Input data
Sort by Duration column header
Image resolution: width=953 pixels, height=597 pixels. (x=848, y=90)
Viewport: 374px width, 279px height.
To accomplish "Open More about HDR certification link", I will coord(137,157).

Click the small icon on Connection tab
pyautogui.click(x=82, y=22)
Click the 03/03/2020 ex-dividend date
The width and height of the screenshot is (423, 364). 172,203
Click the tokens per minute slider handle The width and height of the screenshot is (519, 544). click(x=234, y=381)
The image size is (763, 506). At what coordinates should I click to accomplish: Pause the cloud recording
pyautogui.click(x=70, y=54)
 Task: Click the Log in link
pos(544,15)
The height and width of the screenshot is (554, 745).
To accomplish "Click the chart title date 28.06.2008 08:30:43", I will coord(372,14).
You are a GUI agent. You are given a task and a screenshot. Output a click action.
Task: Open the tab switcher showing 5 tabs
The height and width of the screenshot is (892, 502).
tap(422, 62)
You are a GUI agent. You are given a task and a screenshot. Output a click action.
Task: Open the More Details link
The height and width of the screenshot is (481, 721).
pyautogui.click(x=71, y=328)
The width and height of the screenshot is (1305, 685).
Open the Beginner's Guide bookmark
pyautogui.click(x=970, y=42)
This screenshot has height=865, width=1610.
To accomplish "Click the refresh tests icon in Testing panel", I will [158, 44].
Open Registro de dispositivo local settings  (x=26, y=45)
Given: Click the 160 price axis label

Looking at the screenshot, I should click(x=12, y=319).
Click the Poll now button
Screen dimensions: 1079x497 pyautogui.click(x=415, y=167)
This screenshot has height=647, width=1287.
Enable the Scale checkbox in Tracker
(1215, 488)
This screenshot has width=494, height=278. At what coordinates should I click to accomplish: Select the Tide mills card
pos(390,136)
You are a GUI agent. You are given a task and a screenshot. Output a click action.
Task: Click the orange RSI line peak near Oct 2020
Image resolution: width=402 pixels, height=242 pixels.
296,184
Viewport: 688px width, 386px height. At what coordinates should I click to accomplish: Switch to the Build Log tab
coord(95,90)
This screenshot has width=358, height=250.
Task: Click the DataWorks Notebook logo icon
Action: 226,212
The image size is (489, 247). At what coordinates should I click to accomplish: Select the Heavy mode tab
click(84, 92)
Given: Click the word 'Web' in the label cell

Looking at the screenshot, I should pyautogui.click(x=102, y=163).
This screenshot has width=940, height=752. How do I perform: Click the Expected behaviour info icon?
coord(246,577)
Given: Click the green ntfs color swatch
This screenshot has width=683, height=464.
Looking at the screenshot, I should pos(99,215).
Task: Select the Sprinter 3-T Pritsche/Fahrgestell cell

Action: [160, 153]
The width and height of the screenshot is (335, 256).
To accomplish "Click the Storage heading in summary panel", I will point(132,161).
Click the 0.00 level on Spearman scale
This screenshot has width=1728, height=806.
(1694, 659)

Requirement
Look through the entries above and find each line where the word "panel" occurs; copy those lines.

Your solution
To accomplish "Click the refresh tests icon in Testing panel", I will [158, 44].
To accomplish "Click the Storage heading in summary panel", I will point(132,161).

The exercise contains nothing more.